CatKisser · 21/09/2014 16:09

Yup, tis ridiculous!
For me, it all clicked into place when I realised the most important things are the teaching, the marking and the planning. NOT insanely written lesson plans but knowing your children and providing appropriate work for them. Also ensuring it's fun! Last week we went on a massive snail hunt in the woodland as part of an evolution study and uploaded our data to a worldwide study. They LOVED it! Much more important than ensuring I've included sufficient detail on my daily lesson plans.

FabulousFudge · 21/09/2014 16:11

Yy to the martyrs and competitive overworking! Also, don't like the I don't do any work in my own timers either!

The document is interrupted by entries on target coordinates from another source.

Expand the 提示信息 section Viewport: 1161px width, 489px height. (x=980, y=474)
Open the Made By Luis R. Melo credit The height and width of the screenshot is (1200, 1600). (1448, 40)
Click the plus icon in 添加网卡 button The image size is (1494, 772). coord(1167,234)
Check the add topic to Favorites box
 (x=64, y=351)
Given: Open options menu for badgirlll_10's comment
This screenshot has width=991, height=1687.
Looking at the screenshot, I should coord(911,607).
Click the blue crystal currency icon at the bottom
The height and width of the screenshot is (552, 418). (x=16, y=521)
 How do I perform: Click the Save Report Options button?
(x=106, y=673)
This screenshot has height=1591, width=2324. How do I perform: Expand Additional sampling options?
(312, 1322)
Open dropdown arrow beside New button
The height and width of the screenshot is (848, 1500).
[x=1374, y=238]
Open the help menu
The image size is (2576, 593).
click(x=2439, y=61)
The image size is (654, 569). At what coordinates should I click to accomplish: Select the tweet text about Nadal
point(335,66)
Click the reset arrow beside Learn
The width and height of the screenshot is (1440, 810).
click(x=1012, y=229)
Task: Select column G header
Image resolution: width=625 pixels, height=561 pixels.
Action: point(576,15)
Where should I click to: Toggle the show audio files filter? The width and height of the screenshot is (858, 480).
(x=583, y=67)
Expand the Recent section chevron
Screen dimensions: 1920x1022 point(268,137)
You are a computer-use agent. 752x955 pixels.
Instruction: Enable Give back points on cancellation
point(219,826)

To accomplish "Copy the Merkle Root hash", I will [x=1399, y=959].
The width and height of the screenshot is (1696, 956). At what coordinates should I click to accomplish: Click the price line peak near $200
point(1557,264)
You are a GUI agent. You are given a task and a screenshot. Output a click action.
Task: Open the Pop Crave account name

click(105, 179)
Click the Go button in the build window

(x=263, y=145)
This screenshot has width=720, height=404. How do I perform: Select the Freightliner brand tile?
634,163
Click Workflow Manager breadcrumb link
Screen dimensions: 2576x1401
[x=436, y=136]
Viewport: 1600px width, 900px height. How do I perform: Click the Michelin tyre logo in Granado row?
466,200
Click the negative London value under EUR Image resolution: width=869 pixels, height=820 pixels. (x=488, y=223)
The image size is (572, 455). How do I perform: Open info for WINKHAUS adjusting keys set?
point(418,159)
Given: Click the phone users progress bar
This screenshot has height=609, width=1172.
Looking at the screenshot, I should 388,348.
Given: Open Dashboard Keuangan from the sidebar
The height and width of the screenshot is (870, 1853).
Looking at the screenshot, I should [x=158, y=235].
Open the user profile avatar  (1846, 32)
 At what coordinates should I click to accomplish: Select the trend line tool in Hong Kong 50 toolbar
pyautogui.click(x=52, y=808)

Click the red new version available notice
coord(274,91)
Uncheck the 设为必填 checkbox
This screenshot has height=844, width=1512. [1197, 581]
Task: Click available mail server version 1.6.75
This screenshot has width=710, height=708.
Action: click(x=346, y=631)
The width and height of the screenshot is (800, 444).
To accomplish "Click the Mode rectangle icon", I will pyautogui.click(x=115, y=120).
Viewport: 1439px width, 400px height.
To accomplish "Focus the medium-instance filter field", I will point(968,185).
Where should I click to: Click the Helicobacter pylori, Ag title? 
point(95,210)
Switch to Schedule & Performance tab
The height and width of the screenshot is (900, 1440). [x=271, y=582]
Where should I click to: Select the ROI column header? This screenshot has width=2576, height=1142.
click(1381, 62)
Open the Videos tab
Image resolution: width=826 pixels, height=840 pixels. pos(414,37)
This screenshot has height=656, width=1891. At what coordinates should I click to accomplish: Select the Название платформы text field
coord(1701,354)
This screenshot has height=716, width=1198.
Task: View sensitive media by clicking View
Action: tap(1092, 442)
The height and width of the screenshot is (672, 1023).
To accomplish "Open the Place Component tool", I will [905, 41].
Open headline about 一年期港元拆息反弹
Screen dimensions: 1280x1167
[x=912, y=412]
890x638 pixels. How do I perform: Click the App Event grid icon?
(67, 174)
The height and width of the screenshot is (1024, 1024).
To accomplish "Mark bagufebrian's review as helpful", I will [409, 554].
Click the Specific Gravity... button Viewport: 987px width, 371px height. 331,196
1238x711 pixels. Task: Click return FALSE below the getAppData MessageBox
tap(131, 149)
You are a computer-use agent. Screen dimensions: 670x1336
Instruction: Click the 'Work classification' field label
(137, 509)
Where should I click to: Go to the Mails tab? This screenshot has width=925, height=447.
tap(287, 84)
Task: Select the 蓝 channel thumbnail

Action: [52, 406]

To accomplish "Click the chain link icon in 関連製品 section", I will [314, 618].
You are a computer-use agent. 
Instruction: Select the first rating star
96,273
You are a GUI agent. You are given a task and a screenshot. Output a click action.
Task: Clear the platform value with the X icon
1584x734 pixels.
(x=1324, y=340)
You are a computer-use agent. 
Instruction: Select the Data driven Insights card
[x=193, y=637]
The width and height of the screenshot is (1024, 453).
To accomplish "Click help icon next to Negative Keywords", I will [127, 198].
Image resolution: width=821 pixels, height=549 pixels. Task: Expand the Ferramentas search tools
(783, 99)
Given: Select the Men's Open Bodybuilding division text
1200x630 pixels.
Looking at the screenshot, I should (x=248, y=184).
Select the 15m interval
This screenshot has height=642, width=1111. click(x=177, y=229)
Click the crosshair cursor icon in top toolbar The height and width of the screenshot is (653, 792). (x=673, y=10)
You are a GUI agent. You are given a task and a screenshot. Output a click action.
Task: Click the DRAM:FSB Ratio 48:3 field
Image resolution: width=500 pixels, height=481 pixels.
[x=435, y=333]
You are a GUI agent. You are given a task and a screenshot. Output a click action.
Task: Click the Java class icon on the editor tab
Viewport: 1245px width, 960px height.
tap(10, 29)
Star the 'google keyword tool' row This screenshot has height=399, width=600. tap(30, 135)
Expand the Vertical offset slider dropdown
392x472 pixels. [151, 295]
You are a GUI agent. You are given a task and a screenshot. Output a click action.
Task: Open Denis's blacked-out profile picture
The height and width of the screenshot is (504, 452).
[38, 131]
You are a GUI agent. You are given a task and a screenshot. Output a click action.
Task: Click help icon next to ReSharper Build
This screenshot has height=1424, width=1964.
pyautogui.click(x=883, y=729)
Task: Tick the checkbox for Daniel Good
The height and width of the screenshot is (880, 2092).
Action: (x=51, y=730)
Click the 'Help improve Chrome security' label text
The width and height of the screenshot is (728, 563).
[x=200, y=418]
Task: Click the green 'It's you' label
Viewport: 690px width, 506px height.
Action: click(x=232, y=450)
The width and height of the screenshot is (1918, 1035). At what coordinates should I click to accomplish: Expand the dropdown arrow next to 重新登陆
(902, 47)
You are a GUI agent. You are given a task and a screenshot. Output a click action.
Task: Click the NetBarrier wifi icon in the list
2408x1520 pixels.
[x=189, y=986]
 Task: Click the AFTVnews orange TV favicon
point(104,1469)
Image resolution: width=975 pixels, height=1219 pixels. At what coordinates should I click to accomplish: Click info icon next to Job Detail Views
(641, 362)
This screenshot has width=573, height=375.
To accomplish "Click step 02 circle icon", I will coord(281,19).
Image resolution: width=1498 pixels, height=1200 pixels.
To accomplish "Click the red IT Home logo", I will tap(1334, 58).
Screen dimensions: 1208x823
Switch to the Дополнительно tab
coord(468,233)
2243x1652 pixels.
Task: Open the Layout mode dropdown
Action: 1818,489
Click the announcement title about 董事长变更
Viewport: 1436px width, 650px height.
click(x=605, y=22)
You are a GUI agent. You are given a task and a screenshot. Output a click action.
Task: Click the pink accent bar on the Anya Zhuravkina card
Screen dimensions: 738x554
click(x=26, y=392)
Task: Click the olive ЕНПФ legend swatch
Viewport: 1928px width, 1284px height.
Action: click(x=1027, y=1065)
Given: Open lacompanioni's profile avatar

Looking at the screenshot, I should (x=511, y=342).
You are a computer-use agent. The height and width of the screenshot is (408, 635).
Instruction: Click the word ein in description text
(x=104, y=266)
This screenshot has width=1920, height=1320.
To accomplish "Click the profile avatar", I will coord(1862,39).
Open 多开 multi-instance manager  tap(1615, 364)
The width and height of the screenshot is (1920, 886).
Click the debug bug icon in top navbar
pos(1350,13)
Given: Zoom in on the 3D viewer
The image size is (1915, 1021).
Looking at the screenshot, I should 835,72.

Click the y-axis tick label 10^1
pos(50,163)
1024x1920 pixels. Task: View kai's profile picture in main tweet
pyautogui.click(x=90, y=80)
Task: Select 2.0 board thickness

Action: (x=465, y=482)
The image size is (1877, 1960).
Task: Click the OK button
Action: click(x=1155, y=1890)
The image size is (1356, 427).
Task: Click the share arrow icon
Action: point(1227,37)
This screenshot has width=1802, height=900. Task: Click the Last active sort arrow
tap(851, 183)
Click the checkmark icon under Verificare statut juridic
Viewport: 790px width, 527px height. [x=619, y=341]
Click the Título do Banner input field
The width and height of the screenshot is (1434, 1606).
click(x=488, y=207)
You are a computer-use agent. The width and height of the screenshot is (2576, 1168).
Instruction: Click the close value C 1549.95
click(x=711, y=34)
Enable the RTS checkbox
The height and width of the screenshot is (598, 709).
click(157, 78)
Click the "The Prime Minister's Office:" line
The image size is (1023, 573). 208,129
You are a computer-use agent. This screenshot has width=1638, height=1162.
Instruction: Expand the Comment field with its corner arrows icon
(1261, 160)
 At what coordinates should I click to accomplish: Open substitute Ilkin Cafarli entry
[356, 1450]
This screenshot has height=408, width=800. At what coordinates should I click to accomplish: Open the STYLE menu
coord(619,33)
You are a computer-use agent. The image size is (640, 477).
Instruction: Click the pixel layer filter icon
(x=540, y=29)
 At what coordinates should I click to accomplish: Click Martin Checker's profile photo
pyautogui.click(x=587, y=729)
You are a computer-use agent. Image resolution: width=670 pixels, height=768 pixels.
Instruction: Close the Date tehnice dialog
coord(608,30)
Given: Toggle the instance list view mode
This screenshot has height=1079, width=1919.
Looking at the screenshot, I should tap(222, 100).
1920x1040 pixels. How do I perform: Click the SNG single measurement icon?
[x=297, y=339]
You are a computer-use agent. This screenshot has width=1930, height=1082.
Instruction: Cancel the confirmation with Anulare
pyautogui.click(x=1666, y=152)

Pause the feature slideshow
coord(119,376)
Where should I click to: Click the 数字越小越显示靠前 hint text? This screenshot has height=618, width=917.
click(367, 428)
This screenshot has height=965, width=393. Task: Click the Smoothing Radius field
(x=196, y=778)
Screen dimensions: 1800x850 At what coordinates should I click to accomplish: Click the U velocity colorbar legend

Isitfriday - how on earth do you find the time to plan in that level of detail?! I'm in awe!

Philoslothy · 21/09/2014 16:14

I worked weekend and evenings but not the holidays, aside from one residential trip a year. I also helped out with DofE but not in the holidays. I saw the holidays as my time and staunchly refused to work in them, I thought that was more than reasonable.

IsItFridayYetPlease · 21/09/2014 16:24

Isitfriday - how on earth do you find the time to plan in that level of detail?! I'm in awe! - You are assuming I do them as fully as the HT assumed when creating this form Wink.

I have the set sheet, complete Monday's fully, then just make a few notes on the following days! I use my own short-hand and don't write that neatly so I know what I've planned but the detail is hard to decipher. Much of the differentiation, IEP, etc. is the same session on session. I'm originally from an EY background so use post-it notes liberally as AfL, notes, adjustments. I know I'll get caught out eventually, but hey ho! My excuse is that I'm working in a new Key Stage on a brand new curriculum and I draft my plans but fine tune them as I go. That is taking me long enough.